Task objective:
Given the material below, return only the lines starting at the line with "Trabalhe Conosco (997, 2478)" and ending at the line with "[Facebook] (410, 1733)", exactly as they appear.

───── Provided material

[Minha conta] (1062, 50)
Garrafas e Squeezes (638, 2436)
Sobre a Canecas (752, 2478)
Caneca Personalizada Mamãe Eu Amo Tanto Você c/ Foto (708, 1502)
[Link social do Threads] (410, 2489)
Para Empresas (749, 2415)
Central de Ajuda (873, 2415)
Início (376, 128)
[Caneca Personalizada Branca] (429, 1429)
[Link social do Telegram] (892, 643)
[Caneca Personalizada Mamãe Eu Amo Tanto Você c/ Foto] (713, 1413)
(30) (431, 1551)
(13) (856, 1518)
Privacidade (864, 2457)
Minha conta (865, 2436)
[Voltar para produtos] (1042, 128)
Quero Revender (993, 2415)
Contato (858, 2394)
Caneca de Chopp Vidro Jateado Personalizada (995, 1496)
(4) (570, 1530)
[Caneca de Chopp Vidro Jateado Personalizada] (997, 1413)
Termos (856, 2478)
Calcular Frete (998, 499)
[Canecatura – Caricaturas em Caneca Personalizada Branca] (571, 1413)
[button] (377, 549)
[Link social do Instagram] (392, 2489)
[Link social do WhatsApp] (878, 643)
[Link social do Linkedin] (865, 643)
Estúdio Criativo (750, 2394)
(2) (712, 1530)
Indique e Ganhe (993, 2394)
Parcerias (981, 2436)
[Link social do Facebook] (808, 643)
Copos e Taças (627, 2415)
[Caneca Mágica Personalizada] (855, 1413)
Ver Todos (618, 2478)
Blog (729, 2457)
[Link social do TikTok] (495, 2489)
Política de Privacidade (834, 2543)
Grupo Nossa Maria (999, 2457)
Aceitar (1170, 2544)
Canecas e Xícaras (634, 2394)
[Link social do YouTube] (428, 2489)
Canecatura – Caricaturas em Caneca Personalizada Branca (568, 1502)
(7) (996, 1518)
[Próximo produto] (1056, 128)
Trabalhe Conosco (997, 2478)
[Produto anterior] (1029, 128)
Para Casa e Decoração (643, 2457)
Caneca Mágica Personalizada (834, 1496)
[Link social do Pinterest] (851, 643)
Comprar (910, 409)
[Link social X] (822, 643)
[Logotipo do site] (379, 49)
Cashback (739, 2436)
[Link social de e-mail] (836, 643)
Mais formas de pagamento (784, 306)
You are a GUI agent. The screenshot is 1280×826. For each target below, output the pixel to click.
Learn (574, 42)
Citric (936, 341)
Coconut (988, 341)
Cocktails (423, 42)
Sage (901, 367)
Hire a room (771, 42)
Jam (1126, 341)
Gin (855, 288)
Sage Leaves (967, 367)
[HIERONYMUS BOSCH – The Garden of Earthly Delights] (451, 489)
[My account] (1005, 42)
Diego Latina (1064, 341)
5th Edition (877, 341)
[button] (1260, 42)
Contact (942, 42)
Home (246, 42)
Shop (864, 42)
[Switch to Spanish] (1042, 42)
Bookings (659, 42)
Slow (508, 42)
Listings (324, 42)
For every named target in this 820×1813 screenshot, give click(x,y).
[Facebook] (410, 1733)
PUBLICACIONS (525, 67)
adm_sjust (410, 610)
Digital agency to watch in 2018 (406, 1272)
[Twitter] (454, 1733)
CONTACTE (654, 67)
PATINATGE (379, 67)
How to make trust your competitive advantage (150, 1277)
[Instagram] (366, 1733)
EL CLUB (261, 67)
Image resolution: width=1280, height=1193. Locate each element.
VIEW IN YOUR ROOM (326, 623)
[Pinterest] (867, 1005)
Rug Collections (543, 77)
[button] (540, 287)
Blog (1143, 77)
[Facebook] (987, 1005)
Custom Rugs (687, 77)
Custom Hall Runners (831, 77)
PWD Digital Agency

──────────

Exercise result:
Trabalhe Conosco (997, 2478)
[Produto anterior] (1029, 128)
Para Casa e Decoração (643, 2457)
Caneca Mágica Personalizada (834, 1496)
[Link social do Pinterest] (851, 643)
Comprar (910, 409)
[Link social X] (822, 643)
[Logotipo do site] (379, 49)
Cashback (739, 2436)
[Link social de e-mail] (836, 643)
Mais formas de pagamento (784, 306)
You are a GUI agent. The screenshot is 1280×826. For each target below, output the pixel to click.
Learn (574, 42)
Citric (936, 341)
Coconut (988, 341)
Cocktails (423, 42)
Sage (901, 367)
Hire a room (771, 42)
Jam (1126, 341)
Gin (855, 288)
Sage Leaves (967, 367)
[HIERONYMUS BOSCH – The Garden of Earthly Delights] (451, 489)
[My account] (1005, 42)
Diego Latina (1064, 341)
5th Edition (877, 341)
[button] (1260, 42)
Contact (942, 42)
Home (246, 42)
Shop (864, 42)
[Switch to Spanish] (1042, 42)
Bookings (659, 42)
Slow (508, 42)
Listings (324, 42)
For every named target in this 820×1813 screenshot, give click(x,y).
[Facebook] (410, 1733)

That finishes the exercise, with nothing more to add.